(Dataset entries)
• • • •
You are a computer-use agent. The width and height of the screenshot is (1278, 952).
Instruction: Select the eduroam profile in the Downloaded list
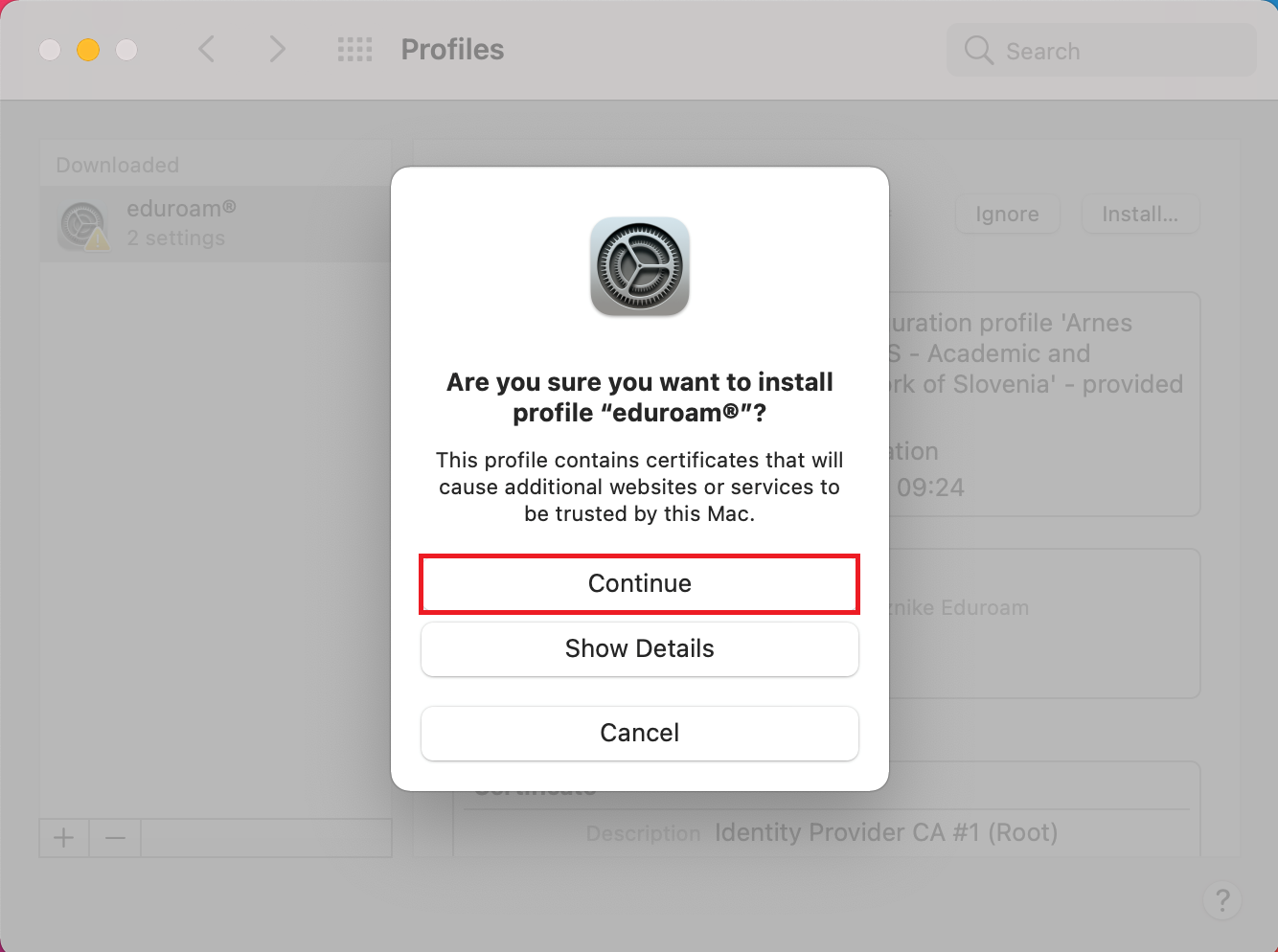click(x=216, y=223)
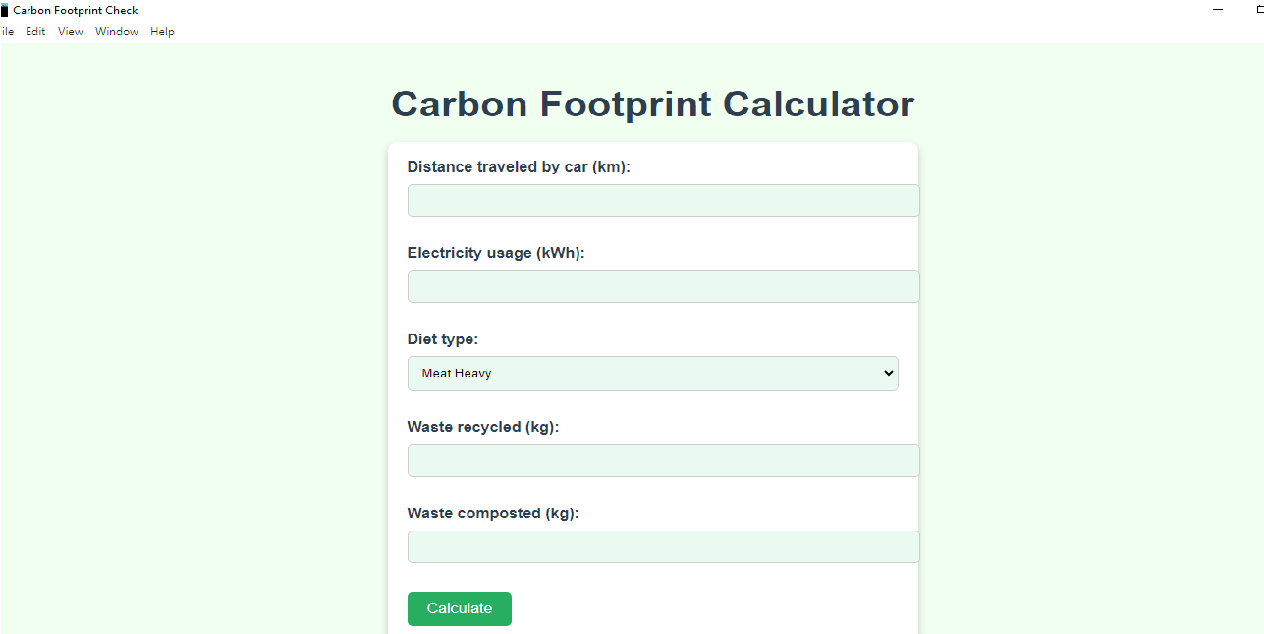Screen dimensions: 1264x634
Task: Select Meat Heavy from Diet type
Action: tap(653, 373)
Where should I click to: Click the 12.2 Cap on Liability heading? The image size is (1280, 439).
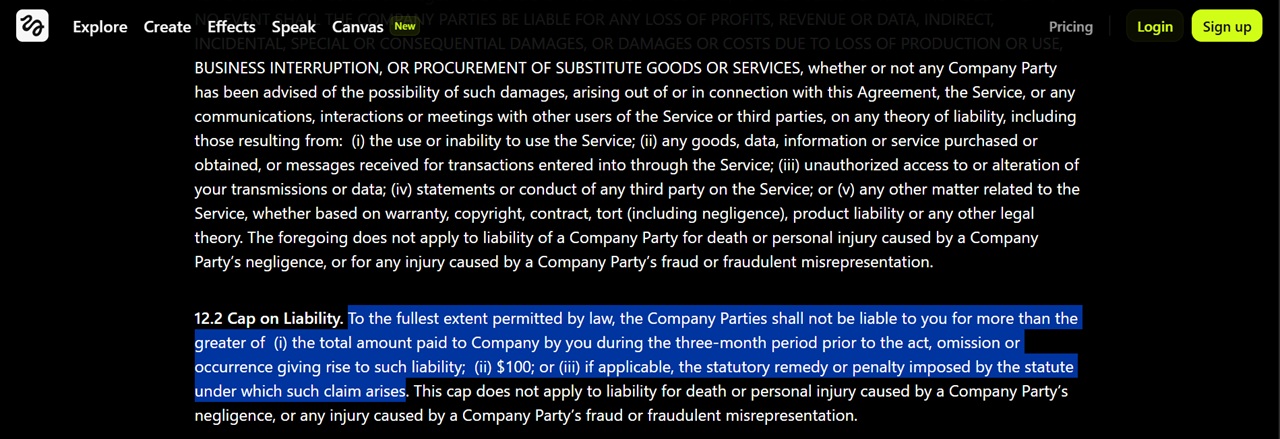[268, 318]
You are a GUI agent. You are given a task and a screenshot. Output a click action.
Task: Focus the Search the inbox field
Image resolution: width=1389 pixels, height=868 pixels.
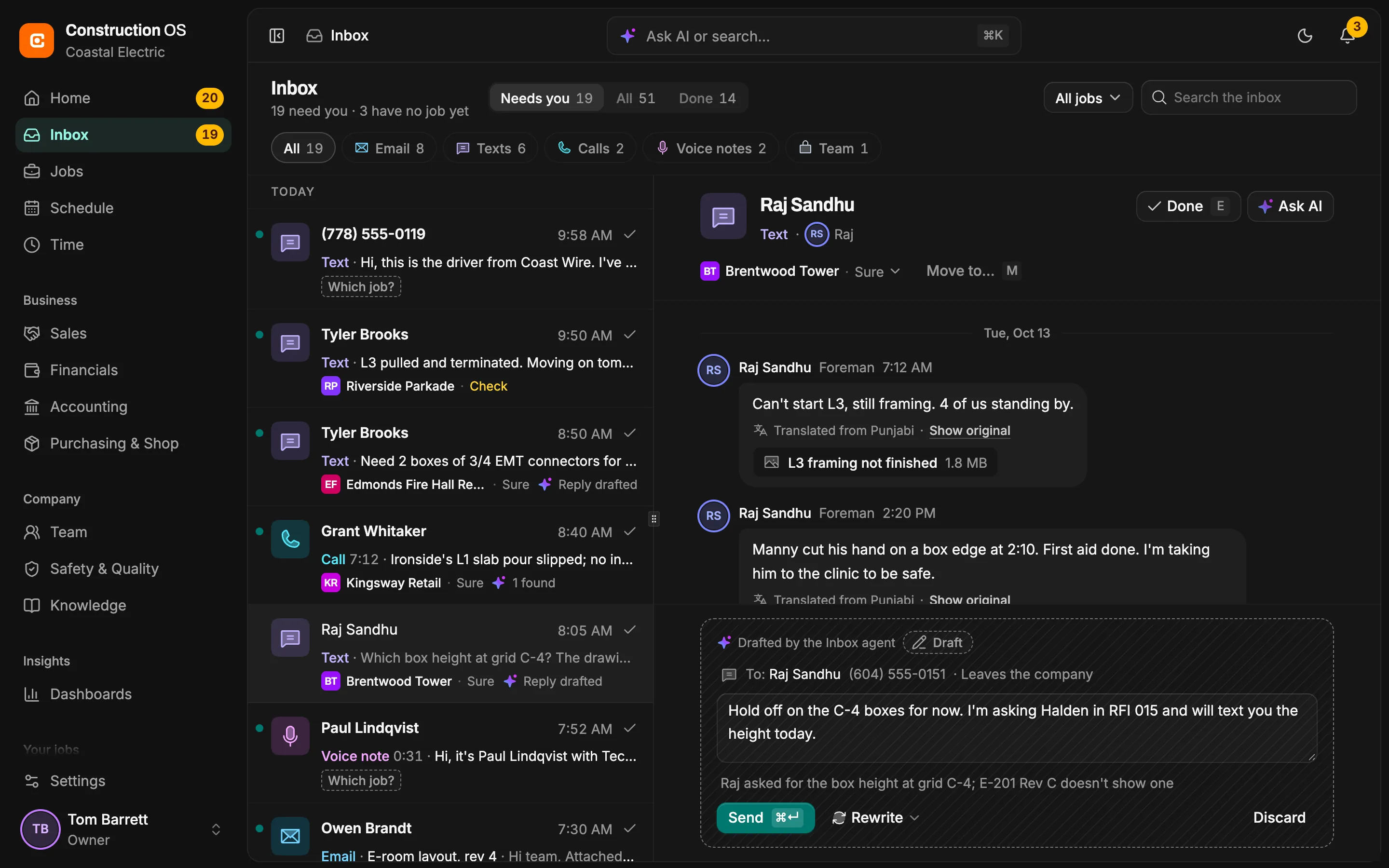[1249, 97]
• • • •
Retype exactly the lines from the one containing "Image resolution: width=1389" through the last line of the records above, both included, and leave out any pictures.

Image resolution: width=1389 pixels, height=868 pixels.
[1249, 97]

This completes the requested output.